The appearance of the high iconostasis in Russia is commonly associated with metropolitan Cyprian (1390-1406) and his efforts to unify liturgical practice. Even the first iconostases of this type are marked for consistent structure and strict logic of icon arrangement. This pattern would soon become canonic and widespread across Russia.

Originally, the iconostasis included a full-length Deesis with the Virgin Mary, John the Baptist, supreme archangels and apostles with the icon of Christ in Majesty at the center. The icons of martyrs, festival and prophet rows were sometimes added to the iconostasis. A great contribution to the development of the canonic iconostasis should be credited to Andrei Rublev, who created multi-tier iconostases in the Cathedral of Annunciation in the Moscow Kremlin, Cathedral of the Assumption in Vladimir and the Trinity Cathedral at the Trinity-St.Sergius Lavra.

The Iconostasis Candlemas Monastery in Moscow. Photo by V.V.Chistyakov
The Iconostasis Candlemas
Monastery in Moscow.
Photo by V.V.Chistyakov, 2005

In the second half of the 16th century the forefather row was added to the iconostasis. Now the iconostasis consisted of two, three, four or five tiers. Between the 15th and 17th centuries classical in Russia were full-scheme, i.e. four or five tier iconostases.

The first iconostasis that has survived in fragments was painted in 1408 for the Cathedral of Dormition in Vladimir by Andrei Rublev and Daniil Cherny. It consisted of four tiers amongst which the Deesis row was bigger in size and slightly advanced itself into the naos, thus emphasizing its special role compared to other rows. This iconostasis did not cover the subcupola columns but divided them into parts. The Vladimir iconostasis served as an example for the 1481 iconostasis in the Dormitory Cathedral of the Moscow Kremlin and the 1497 iconostasis in the Dormitory Cathedral of the Monastery of St. Cyril of Belozersk.

Between 1425 and 1427 the first closed (not divided by subrcupola columns) iconostasis was created in the Trinity Cathedral at the Trinity-St.Sergius Monastery. This work was commissioned by hegumen Nikon to Andrei Rublev and Daniil Cherny, but this time they worked along with their disciples and assistants who did most of the painting – this can be felt in different painting styles.

A full-length prophet row was first added to the full-length Deesis and festival rows in the early 16th century in the St.

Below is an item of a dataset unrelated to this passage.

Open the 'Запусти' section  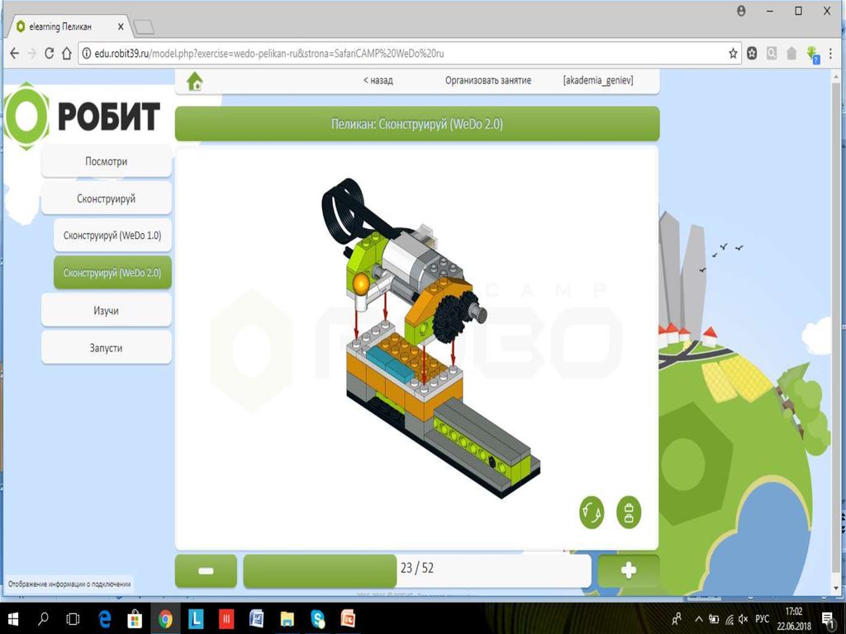coord(107,348)
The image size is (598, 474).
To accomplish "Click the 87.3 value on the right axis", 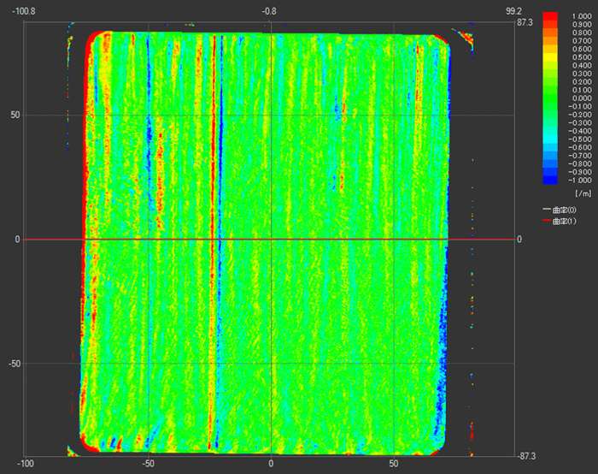I will click(x=525, y=22).
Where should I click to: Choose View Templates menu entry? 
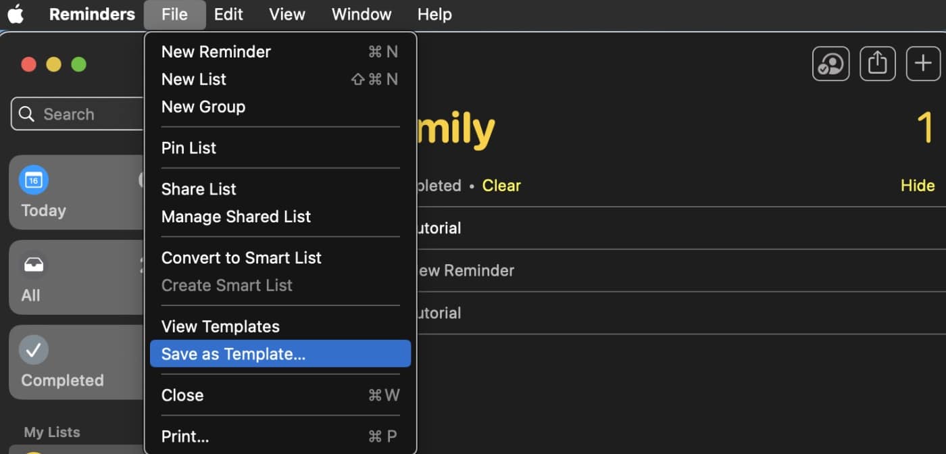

Sophia Cathedral in Novgorod, it is significantly higher than the festival tier.

Some four-tier iconostases culminated in the Holy Mandylon icon, such as, for instance, the iconostasis of the Transfiguration Cathedral in the Solovetsky Monastery. The location of the icon above the fourth prophet row was obviously a prerequisite for the appearance of the next fifth tier. The earliest five-tier iconostasis (1598) which survives in a rebuilt form today, is in the Smolensk Cathedral at the Novodevichy Monastery. Apart from the local saints, it also represents a full-length Deesis, the prophet and forefather rows. The dominating role of the Deesis row in this five-tier iconostasis is subordinate to the later-developed prophet’s and forefather rows, thus diminishing the Old Testament’s conceptions they express.